Under Telecom New Zealand ownership, AAPT required significant reinvestment from its parent company, failing to provide any returns and written down in value by NZ$1.7 billion. In 2006 Telecom considered selling the business but was unable to find a buyer. In 2010, however, AAPT sold its consumer business to iiNet for over $60 million, resulting in a massive cash injection to Telecom New Zealand, who had posted a profit decline in the same quarter.

With significant take-up of DSL services in Australia and the relatively slow DSL services available for resale from Telstra, AAPT sought access to competing DSL services operated by companies investing in local loop unbundling. In November 2006 AAPT signed a wholesale network agreement with Powertel to allow access to its wholesale network and installed ADSL2+ broadband network.

Powertel was subsequently absorbed by AAPT for A$357 million (NZ$400 million) in May 2007 and former Powertel boss, Paul Broad appointed CEO, with AAPT retiring the Powertel name.

In June 2011, David Yuile was appointed CEO of AAPT. David's previous role was chief operating officer at AAPT, where he successfully completed the integration of the AAPT-PowerTel businesses and was instrumental in the product and backoffice re-engineering and simplification. David resigned from AAPT in February 2014.

===Sale to TPG===

AAPT's consumer business was acquired by iiNet for $60 million from Telecom New Zealand in July 2010.

On 9 December 2013, Telecom New Zealand announced that it had sold the remaining corporate, wholesale and networks which comprised AAPT to TPG Telecom for $450 million.

In September 2015 iiNet was also acquired by TPG Telecom.

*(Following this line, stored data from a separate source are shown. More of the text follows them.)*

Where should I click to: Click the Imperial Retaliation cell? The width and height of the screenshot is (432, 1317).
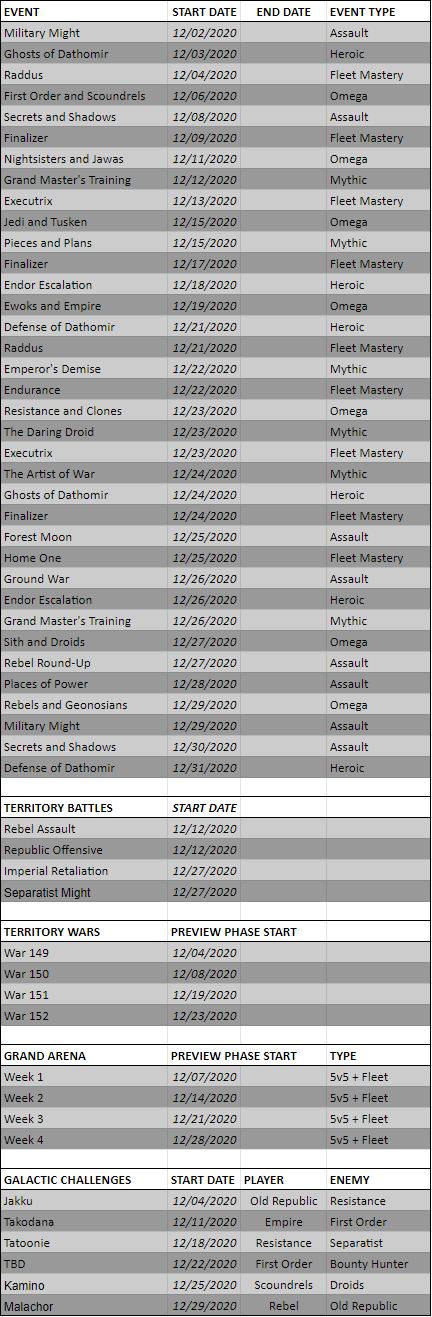(x=84, y=871)
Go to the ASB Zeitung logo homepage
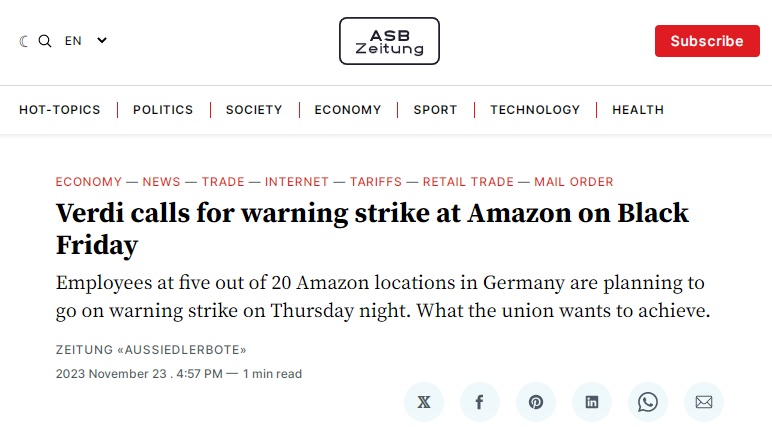 389,41
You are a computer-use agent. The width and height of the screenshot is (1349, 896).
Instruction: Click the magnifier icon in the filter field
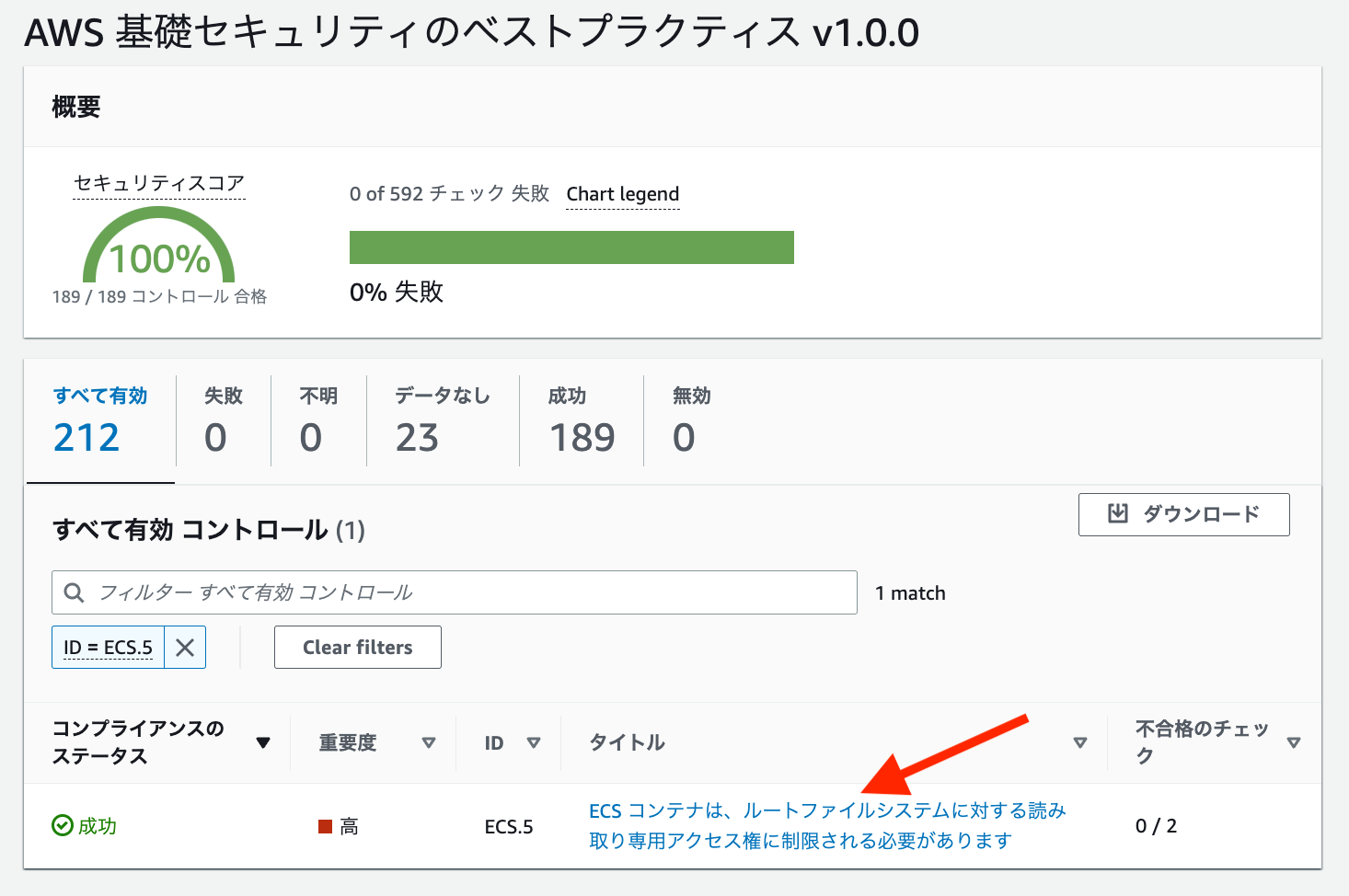pos(74,592)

As of 2018, AAPT operated as TPG's wholesale arm, supplying broadband services and backhaul to small, medium, large and international ISPs.

===Sale to Vocus Group===

In October 2024, Vocus Group announced their intention to acquire TPG's Enterprise, Government and Wholesale (EG&W) fixed business and fibre network assets for $5.25 billion, this included AAPT Wholesale and Wholesale Services. The acquisition was completed at the end of July 2025.